5 Ways to Improve Your Photography Without Spending a Fortune

Ok, I'm going to premise this blog with the notion that anyone who is interested in taking good quality pictures is going to own a dSLR; I think that's a fairly reasonable assumption given the cost for an entry level dSLR is now under $600 (the Canon EOS 1100D for example) and continues to plummet.

So, without further ado...

1. A tripod. Owning a tripod opens  up so many opportunities and possibilities for the advancement of your photography it is stupid. In fact a tripod shouldn't even make it onto this list as everyone should have one!
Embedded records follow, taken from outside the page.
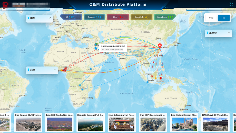The height and width of the screenshot is (133, 236).
Task: Click the blue marker in Ethiopia
Action: coord(91,69)
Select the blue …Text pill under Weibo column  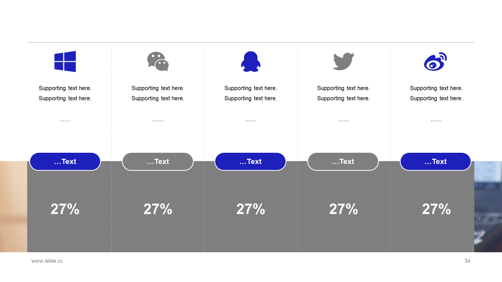point(435,161)
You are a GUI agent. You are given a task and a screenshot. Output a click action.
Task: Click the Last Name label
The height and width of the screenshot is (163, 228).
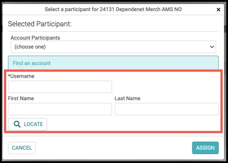[127, 98]
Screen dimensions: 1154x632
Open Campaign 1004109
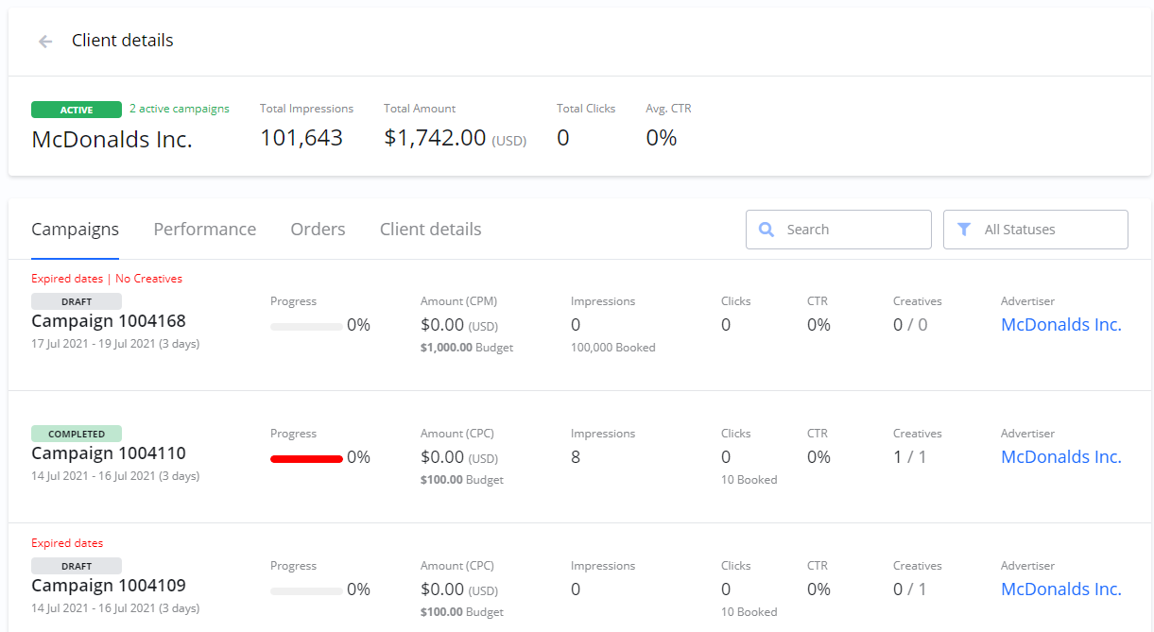pos(109,586)
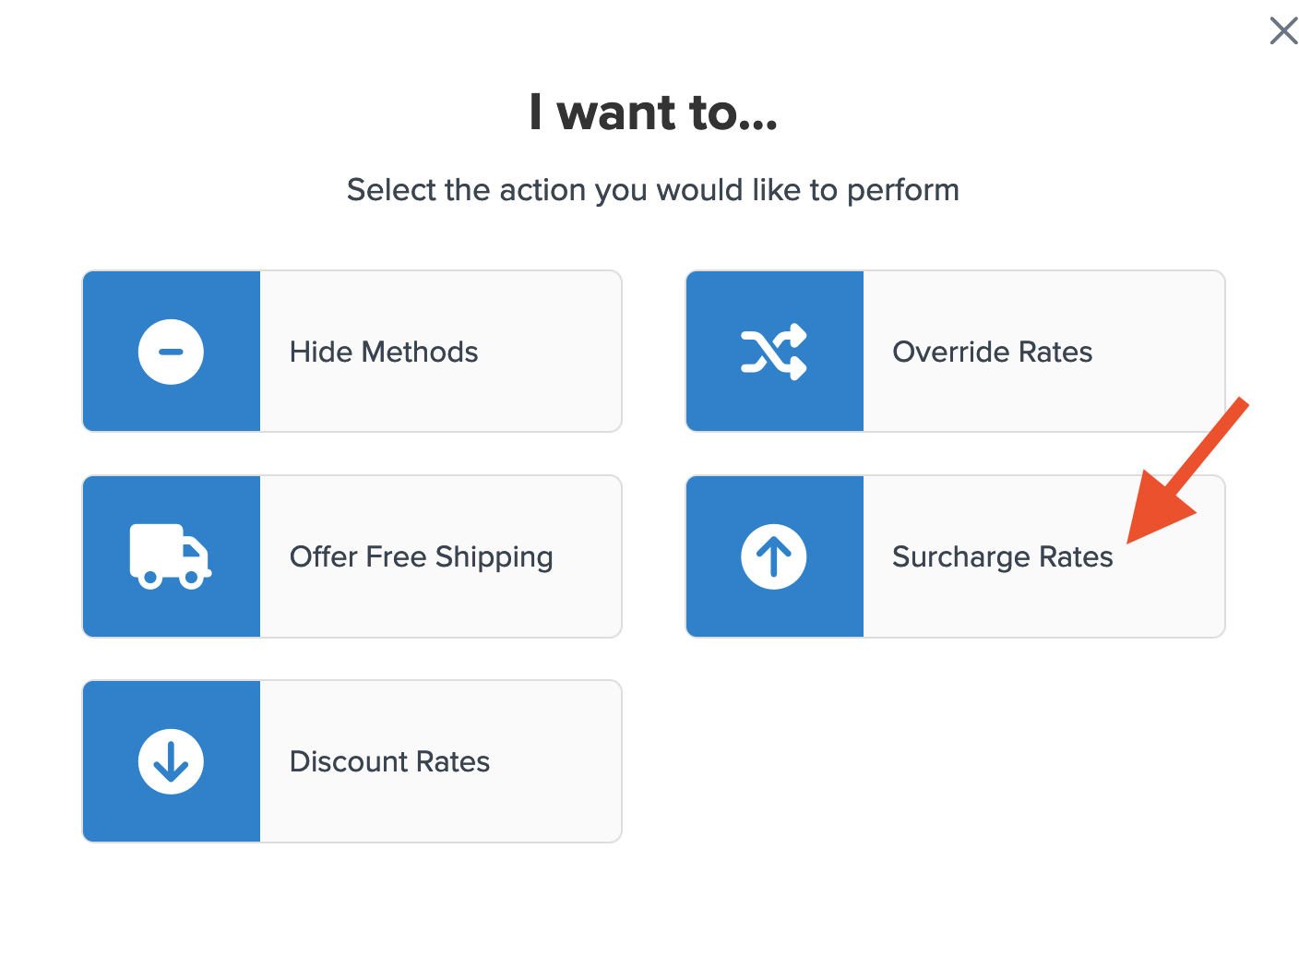1299x980 pixels.
Task: Click the delivery truck icon
Action: pyautogui.click(x=171, y=556)
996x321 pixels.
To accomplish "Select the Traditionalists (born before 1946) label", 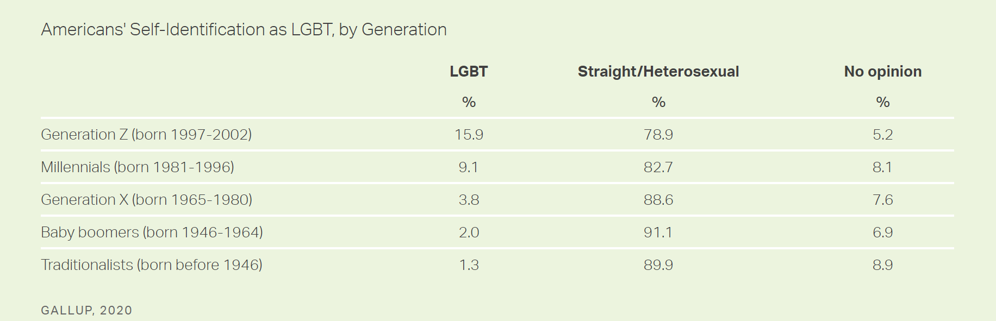I will (x=152, y=265).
A tripod will immediately allow you to slow right down your shutter speed, bringing to life all manner of motion, blur and low light delights. Without a tripod you're limited to shutter speeds no slower than the inverse of your focal length (ie if you're shooting with a 100mm lens then you should be shooting at 1/100s or faster, 20mm - 1/20s, etc) which, if you think about it, can be pretty limiting if you're at the 200mm or greater end of the lens and not in full sun.

For a half decent tripod from a reputable manufacturer you'll be looking at prices starting around $90 or so.
A tripod allows you to slow down
your shutter speed, capturing the
motion of an object while retaining
sharp detail
Longer shutter speeds will allow you
to attempt lightning and other night
shots


2. Remote shutter release. You might not realise, but when you hit the shutter button there's a number of things that happen that can introduce camera shake, the largest of these being your hands as they depress the button and then let go. A remote shutter release, along with a function called mirror lock-up, will just about eliminate camera shake due to, well, you! It also has the benefit of allowing you to depress the shutter button  indefinitely in "bulb" mode. You need to be able to do this for such things as astro-photography (star trails anyone?) and less frequent lightning (see How to Shoot Lightning).
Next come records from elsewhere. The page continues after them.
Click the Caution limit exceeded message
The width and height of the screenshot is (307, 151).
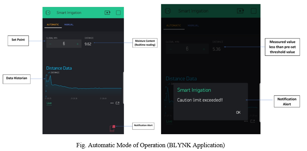(x=200, y=100)
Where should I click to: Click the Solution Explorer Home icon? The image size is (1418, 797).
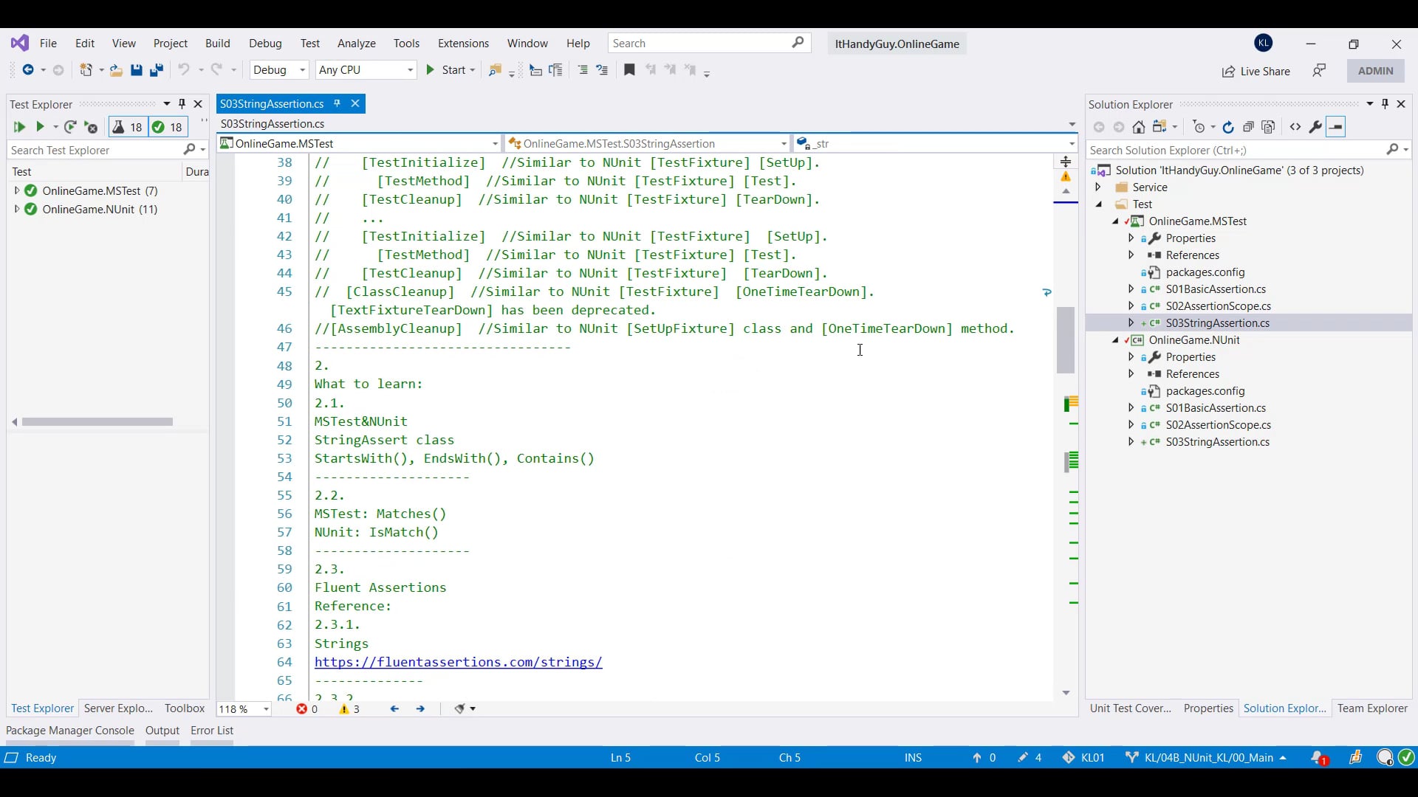[x=1139, y=127]
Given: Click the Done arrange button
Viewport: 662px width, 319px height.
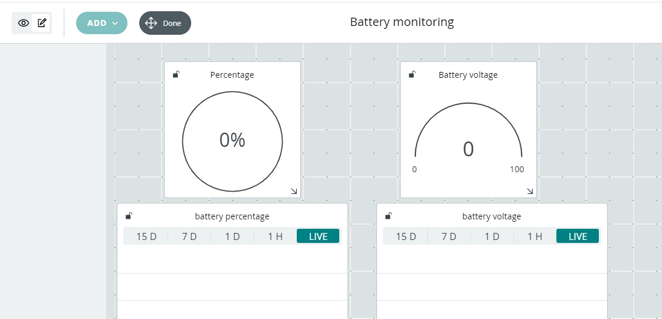Looking at the screenshot, I should [x=165, y=23].
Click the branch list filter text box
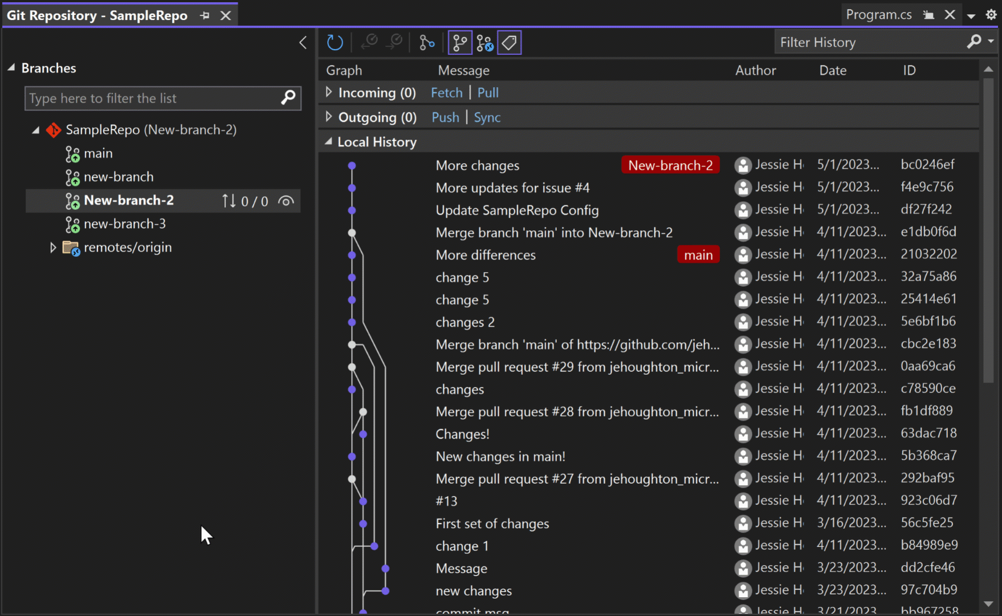The height and width of the screenshot is (616, 1002). [151, 98]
You can choose from a cable or wireless trigger. A wired trigger has served me well now for many years and to be honest I think is the better option for dollars spent. Remote triggers start at $35 and go all the way up to $900+.

3. Polarising filter. I'll be writing a blog on filters shortly (next blog in fact!) but a polariser will do wonders for your landscapes particularly. They also work to reduce reflections which can really make your water images pop!

The one draw back? If you have lenses with varying filter diameters then you are going to need a filter for each diameter. Polarisers start at around the $50 mark depending on size.

4. Speedlight. Does that little poky pop-up flash fall short of the line? Doesn't quite have the power you're after? Well the answer is a dedicated speedlight. 

A speedlight will not only increase the throw of light - the power of your flash - allowing you to light up scenes further from you, but introduces a lot more in terms of flexibility. Usually even the most basic speedlights will allow you to alter the power output to match ambient light levels. With this ability you can start to play with mixing natural and artificial light to create more exciting images.

A very basic speedlight will set you back in the order of $230 or so.

5. Off camera shoe cord. You wouldn't think being able to move your speedlight a metre or two from the camera would make much difference, but it does - a huge difference, an unbelievable difference. Suddenly small scale lighting setups can be achieved to capture fine-art type subjects such as the rolling figures of a smoke plume or freeze fast moving objects like liquid droplets. These are two such subjects which are actually quite intriguing to the viewer.

These sorts of cords come in a range of lengths for most brands and start around the $70 mark for a 2m cord.
An off-camera shoe cord gives you
the flexibility to begin shaping and directing
light to create more dynamic, interesting
and overall more pleasing images. In the shot
above of Kristy and Jo (my delightful sisters IL)
I have held my speedlight high and to the left
to act as a fill light, while the sun acts as my
key light.


A smoke trail eminating from a stick of
incense. Speedlight is to the camera's
right.

The impact from a droplet of milk (and a second
above) is frozen by a speedlight above the
camera
I hope this tips will be useful in the future for those just getting started.